We think of probability theory as an extension to logical reasoning. As we discussed in Section 6.1.1, the rules of probability presented here follow naturally from fulfilling the desiderata (Jaynes, 2003, chapter 2). Probabilistic modeling (Section 8.4) provides a principled foundation for designing machine learning methods. Once we have defined probability distributions (Section 6.2) corresponding to the uncertainties of the data and our problem, it turns out that there are only two fundamental rules, the sum rule and the product rule.

Recall from (6.9) that $p(x, y)$ is the joint distribution of the two random variables $x, y$. The distributions $p(x)$ and $p(y)$ are the corresponding marginal distributions, and $p(y | x)$ is the conditional distribution of $y$ given $x$. Given the definitions of the marginal and conditional probability for discrete and continuous random variables in Section 6.2, we can now present the two fundamental rules in probability theory.

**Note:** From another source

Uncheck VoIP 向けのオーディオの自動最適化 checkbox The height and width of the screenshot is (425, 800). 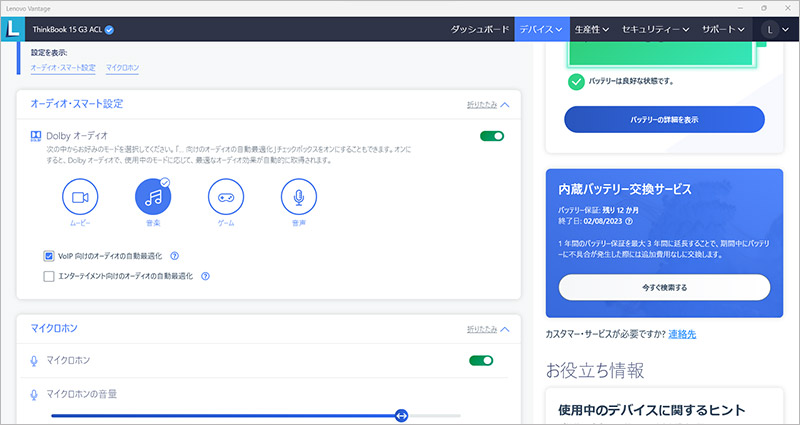point(49,256)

The first rule, the **sum rule**, states that:

$$ p(x) = \begin{cases} \sum_{y \in \mathcal{Y}} p(x, y) & \text{if } y \text{ is discrete} \\ \int_{\mathcal{Y}} p(x, y) dy & \text{if } y \text{ is continuous} \end{cases} \quad \text{(6.20)}$$

where $\mathcal{Y}$ are the states of the target space of random variable $Y$. This means that we sum out (or integrate out) the set of states $y$ of the random variable $Y$. The sum rule is also known as the **marginalization property**. The sum rule relates the joint distribution to a marginal distribution. In general, when the joint distribution contains more than two random variables, the sum rule can be applied to any subset of the random variables, resulting in a marginal distribution of potentially more than one random variable. More concretely, if $\mathbf{x} = [x_1, \ldots, x_D]^\top$, we obtain the marginal:

$$p(x_i) = \int p(x_1, \ldots, x_D) d\mathbf{x}_{\setminus i} \quad \text{(6.21)}$$

by repeated application of the sum rule where we integrate/sum out all random variables except $x_i$, which is indicated by $\setminus i$, which reads “all except $i$.”

**Remark.** Many of the computational challenges of probabilistic modeling are due to the application of the sum rule. When there are many variables or discrete variables with many states, the sum rule boils down to performing a high-dimensional sum or integral. Performing high-dimensional sums or integrals is generally computationally hard, in the sense that there is no known polynomial-time algorithm to calculate them exactly. $\diamondsuit$

The second rule, known as the **product rule**, relates the joint distribution to the conditional distribution via:

$$p(x, y) = p(y | x)p(x) \quad \text{(6.22)}$$

The product rule can be interpreted as the fact that every joint distribution of two random variables can be factorized (written as a product) of two other distributions. The two factors are the marginal distribution of the first random variable $p(x)$, and the conditional distribution of the second random variable given the first $p(y | x)$. Since the ordering of random variables is arbitrary in $p(x, y)$, the product rule also implies $p(x, y) = p(x | y)p(y)$. To be precise, (6.22) is expressed in terms of the probability mass functions for discrete random variables. For continuous random variables, the product rule is expressed in terms of the probability density functions (Section 6.2.3).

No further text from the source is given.